Posted on 4 February 2019
5 money mindsets that hold you back

Money and Life
(Financial Planning Association of Australia)

What's holding you back from taking control of your financial future? Discover the five mind tricks that can stop you from achieving financial success and what you can do to avoid them.

Fear of failure

Earning and saving money from your salary is all very well. But setting up an alternative income stream from an investment portfolio can help you make the most of your personal wealth potential. So what is it that holds people back from taking their first steps into investing? According to recent surveys, 70% of millenials would rather keep their savings in cash1 instead of investing it and getting the benefit of compound interest. And one of the main reasons for their reluctance is their fear of losing what little money they have.

Fear is certainly one of the biggest reasons for avoiding the risks, large or small, that come with investing money. And no-one has a magic wand to eliminate these risks altogether. But with advice from a professional who understands your financial circumstances and goals, you can get off to a successful start in investing that builds your confidence as well as your wealth.

Waiting for wealth

It's all too easy to just wait for someone else to sort out your financial future. You might keep saying that you'll start building your savings and wealth when that golden goose lays its egg for you. And that egg you're counting on whether it's a higher salary, bonus or redundancy payout for your employer or a gift or inheritance from your family may never arrive.

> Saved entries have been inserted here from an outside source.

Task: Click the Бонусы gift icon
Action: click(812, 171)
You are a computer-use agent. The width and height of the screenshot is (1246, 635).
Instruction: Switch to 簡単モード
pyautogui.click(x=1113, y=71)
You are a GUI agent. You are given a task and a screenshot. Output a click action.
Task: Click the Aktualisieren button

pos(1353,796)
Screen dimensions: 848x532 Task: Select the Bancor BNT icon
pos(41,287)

If this is the fairy story you've been telling yourself, it's time to rewrite it with yourself as the hero. By sticking to a budget, coming up with your most important goals and creating a financial plan to help you reach them, you'll soon become your very own golden goose.

The high price of inertia

We're all busy people and we all have a comfort zone. And that's why inertia can so often stand in the way of spending less and saving more. In fact, inertia is seen as such a big problem for personal financial security in the UK that a new Institute of Inertia has been established at the University of Sheffield to study behaviour that's estimated to cost the nation £7.6 billion2.

Inertia can mean spending more than you need to on your energy or grocery bills. It could also be stopping you from tracking down lost super and/or bringing together all your super savings in a single fund to save on fees. Or it could mean sticking with the same mortgage when you could be saving thousands in interest by switching. Whatever it is that you're not getting around to doing to save money, having a financial coach personal or professional can keep you accountable in taking small steps towards big savings.

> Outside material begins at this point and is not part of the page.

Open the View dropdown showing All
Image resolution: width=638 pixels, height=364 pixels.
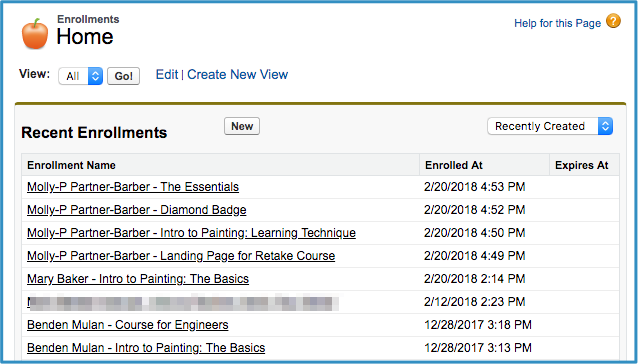[x=81, y=76]
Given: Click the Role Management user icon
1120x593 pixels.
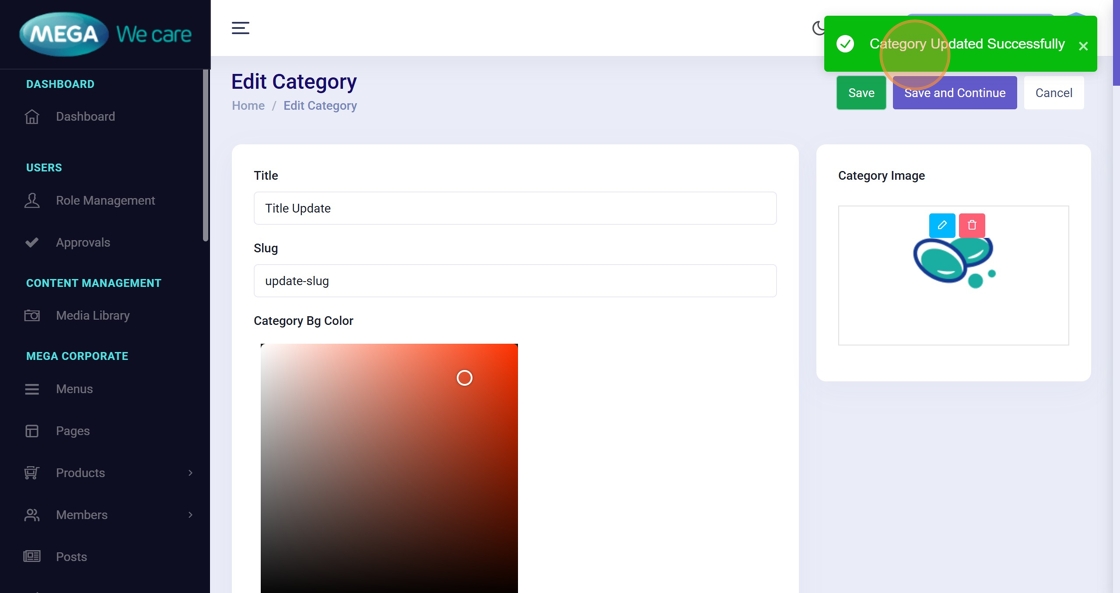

The lifestyle inflation trap

The "earn more, spend more" phenomenon has been dubbed "lifestyle inflation" and it's something that can really get in the way of preparing for a better financial future. The dangers of behaviour that comes from lifestyle inflation are twofold. The first is what's known as the Diderot effect3. This happens when you buy something new, stylish and beautiful and it makes all your other stuff seem shabby and old. So you start to replace everything else as well.

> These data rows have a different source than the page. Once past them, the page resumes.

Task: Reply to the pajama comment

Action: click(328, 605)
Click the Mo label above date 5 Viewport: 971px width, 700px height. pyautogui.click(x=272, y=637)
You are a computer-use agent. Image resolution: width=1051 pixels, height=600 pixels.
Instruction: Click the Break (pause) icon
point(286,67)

The second issue is your new level of wealth can't last forever. Even if you keep earning more a time is going to come when you'll stop. We call it retirement and if you're not saving and planning for it, the fall in your spending and standard of living is going to be very steep indeed. So if you're finding it hard to save even when you're earning more, try looking into the future and imagining how much you'll be enjoying life when you have to budget carefully to pay for food and other essentials, let alone buy anything new.

Winging it won't work

Leaving your finances to chance won't bring you the peace of mind that comes with prosperity. Having the money to back future choices for your career, family and lifestyle isn't going to happen by accident. People who make it look easy have probably put in quite a lot of time and effort to ensure they're in a good place financially.

If you're naturally a happy go lucky kind of person you're probably well-liked for your carefree generosity. Especially when you're the first among your friends to open your wallet and pay the lion's share of the bar or restaurant bill. Sticking to a budget doesn't have to mean being stingy. It's more a case of picking and choosing your generous moments so you can still cover your day-to-day expenses and put some of your money towards providing for your future.

Whatever obstacle you're trying to overcome on the path to financial success, a CERTIFIED FINANCIAL PLANNER® professional can offer valuable advice on making changes to get you in control of your finances.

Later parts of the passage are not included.